9 Kolejka Premier League
2:0 Gyan 1:0 44'
Welbeck 2:0 52'
Od pierwszych minut gracze Sunderlandu mieli miażdżącą przewagę nad City i oddawali mnóstwo strzałów na bramkę. Obywatele więcej się bronili niż atakowali przez co ich zagrożenie bramce Gordona było równe zeru. W 44 minucie obejrzeliśmy pierwszą bramkę w tym spotkaniu a jej autorem był Gyan. Już na początku pierwszej połowy oglądaliśmy kolejną bramkę. W 52 minucie Welbeck strzałem w długi róg bramki ustalił wynik tego meczu. W trakcie meczu lekkiego urazu nabawił się Ronaldinho.
10 Kolejka Premier League
1:2 Hammill 1:0 48'
Ronaldinho 1:1 58'
Campbell 1:2 90'+
Ronaldinho zdążył wyleczyć uraz i wyszedł w pierwszej jedenastce jako ... środkowy napastnik.

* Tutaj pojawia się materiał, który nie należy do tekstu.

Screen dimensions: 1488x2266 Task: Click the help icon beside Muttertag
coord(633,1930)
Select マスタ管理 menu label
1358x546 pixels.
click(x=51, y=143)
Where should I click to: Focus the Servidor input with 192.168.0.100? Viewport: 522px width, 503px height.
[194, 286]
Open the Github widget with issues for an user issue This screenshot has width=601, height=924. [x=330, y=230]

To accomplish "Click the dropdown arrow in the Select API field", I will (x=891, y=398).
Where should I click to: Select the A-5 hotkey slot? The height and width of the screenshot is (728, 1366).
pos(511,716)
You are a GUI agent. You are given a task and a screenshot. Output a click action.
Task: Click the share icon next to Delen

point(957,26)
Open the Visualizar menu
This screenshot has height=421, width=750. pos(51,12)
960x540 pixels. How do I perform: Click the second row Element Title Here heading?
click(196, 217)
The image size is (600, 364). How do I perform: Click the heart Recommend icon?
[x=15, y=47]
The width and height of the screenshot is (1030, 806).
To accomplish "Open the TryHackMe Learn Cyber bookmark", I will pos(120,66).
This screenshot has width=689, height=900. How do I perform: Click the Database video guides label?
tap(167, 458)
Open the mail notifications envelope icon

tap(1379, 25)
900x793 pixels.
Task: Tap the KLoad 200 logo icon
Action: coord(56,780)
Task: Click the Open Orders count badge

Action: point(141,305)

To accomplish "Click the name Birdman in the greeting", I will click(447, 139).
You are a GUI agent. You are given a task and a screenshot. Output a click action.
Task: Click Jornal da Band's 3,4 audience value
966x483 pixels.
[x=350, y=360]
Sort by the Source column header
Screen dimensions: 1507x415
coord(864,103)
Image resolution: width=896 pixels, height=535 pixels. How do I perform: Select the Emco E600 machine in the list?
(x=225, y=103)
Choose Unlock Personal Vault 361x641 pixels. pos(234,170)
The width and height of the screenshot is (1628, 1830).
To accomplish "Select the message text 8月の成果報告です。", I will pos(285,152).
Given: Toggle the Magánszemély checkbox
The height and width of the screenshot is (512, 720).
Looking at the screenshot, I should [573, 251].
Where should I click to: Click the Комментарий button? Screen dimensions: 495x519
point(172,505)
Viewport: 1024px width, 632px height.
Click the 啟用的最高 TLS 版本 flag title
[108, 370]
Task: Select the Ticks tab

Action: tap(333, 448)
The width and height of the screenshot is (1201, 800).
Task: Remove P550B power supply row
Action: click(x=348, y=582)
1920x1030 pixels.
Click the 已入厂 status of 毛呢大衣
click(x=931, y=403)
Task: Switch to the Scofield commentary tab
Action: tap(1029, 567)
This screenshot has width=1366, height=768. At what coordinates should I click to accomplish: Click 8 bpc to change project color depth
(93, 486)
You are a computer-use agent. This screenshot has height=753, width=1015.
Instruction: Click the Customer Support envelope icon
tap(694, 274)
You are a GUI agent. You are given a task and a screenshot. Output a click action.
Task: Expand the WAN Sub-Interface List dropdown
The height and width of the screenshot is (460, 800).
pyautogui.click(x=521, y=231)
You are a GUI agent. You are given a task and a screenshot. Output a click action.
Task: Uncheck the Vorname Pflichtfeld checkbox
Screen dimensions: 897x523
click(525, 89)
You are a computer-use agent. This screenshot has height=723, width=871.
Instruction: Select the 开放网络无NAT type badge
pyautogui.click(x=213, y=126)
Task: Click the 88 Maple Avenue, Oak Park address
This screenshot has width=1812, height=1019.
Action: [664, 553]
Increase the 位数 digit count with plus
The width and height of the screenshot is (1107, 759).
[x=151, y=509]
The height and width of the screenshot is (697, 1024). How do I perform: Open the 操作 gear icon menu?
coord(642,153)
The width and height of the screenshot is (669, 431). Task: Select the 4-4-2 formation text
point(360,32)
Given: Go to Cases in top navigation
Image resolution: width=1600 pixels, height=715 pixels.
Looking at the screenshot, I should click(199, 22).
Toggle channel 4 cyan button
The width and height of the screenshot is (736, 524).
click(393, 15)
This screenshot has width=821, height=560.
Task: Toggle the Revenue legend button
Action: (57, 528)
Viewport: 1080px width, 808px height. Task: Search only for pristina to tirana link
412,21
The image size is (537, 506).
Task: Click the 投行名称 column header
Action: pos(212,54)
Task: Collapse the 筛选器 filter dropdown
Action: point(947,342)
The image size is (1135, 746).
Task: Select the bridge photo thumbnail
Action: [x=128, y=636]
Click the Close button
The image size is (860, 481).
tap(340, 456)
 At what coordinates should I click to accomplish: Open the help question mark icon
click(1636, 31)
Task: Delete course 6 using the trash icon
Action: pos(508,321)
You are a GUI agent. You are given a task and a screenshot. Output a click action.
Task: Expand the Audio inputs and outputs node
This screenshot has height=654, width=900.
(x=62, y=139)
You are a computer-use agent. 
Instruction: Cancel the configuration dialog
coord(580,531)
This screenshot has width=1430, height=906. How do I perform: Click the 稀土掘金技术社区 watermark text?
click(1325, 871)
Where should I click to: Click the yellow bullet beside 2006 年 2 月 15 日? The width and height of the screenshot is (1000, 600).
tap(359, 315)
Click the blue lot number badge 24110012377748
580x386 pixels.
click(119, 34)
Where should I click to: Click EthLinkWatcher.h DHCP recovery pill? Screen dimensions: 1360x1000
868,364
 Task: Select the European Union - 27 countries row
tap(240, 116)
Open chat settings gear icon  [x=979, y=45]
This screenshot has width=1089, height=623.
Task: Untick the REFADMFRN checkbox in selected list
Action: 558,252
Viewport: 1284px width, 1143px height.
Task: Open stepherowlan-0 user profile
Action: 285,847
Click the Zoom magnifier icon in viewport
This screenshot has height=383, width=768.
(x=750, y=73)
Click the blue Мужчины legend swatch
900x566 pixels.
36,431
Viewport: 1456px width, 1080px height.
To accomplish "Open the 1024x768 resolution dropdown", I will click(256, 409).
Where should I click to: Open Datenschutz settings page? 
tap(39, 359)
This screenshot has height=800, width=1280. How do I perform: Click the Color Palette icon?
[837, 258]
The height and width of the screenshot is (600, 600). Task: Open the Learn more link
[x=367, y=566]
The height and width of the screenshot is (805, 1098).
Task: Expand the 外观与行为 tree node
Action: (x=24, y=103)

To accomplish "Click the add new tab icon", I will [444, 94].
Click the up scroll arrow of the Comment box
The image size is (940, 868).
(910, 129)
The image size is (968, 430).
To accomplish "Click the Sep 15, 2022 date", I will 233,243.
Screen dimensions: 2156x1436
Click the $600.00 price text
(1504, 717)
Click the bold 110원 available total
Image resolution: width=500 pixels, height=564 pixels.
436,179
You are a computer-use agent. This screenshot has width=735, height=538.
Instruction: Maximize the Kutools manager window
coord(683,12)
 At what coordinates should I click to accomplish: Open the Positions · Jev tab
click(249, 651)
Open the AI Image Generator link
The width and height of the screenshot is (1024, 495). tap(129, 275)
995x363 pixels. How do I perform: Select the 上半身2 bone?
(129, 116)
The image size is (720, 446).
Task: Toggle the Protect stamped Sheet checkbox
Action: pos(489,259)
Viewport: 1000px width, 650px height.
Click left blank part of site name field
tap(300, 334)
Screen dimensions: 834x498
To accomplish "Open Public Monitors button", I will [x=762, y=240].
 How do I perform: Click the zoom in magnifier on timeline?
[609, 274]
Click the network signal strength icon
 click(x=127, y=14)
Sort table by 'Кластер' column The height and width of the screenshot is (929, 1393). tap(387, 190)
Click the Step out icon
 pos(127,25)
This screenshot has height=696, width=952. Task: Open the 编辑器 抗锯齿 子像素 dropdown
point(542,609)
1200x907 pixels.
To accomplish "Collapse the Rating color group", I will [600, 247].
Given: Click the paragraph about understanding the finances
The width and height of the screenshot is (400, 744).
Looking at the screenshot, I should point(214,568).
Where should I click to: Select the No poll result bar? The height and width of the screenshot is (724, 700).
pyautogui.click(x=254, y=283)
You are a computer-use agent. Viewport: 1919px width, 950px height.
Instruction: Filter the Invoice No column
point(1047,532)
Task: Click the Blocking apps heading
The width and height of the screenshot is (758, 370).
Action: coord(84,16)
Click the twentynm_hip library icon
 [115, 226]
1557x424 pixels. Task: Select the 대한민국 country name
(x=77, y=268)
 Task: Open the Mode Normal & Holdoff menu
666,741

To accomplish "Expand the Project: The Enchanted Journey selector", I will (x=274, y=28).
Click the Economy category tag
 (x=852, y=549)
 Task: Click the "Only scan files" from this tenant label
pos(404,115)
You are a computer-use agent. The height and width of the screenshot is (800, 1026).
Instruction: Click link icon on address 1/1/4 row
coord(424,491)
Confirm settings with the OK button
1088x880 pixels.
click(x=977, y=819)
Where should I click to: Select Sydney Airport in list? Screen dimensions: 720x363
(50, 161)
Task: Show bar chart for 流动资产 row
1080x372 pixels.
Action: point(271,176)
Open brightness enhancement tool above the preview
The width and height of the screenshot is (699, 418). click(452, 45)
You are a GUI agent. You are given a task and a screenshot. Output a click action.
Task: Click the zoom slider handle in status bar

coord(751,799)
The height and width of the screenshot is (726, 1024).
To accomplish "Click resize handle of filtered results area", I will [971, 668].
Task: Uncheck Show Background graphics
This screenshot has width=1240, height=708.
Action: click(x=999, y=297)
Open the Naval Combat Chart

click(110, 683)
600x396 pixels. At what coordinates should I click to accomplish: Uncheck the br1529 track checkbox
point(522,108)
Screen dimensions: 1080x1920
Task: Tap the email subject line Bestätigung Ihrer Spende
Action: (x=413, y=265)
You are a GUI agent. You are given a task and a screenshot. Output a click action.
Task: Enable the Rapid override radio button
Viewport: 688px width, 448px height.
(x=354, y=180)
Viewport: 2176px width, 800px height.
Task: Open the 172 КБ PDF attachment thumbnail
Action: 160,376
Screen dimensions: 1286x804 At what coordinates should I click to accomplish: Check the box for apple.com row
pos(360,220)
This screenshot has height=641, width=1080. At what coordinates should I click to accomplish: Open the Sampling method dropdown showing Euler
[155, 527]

Duże zaskoczenie jednak Steve Bruce postanowił zaryzykować. Od początku Ronaldinho radził sobie dobrze jednak jego strzały lądowały albo za bramką albo w rękach bramkarza Blackpool. Do przerwy mimo ataków obu drużyn 0:0. W drugiej części gry to gospodarze wyszli na prowadzenie. W 48 minucie Hammill wykorzystał błąd defensywy i zdobył gola dla Blackpool. Równo 10 minut po golu dla Blackpool padła bramka dla Sunderlandu. Ronaldinho przeprowadził solową akcję i wykończył ją perfekcyjnym płaskim strzałem w sam róg doprowadzając do remisu. Jednak znów dopadł pech brazylijskiego gracza, musiał zejść z boiska, ponieważ znów nabawił się kontuzji, trener musi dać mu wolne i czas na regenerację. Za Ronaldinho na placu gry zameldował się Campbell. Goście atakowali jednak ich ataki nie przynosiły efektów i na tablicy wyników ciągle widniał wynik 1:1. W doliczonym czasie gry rezerwowy Campbell stał się bohaterem Sunderlandu strzelając zwycięskiego gola na wagę trzech oczek. Teraz mecz w LM z Dynamem Zagrzeb.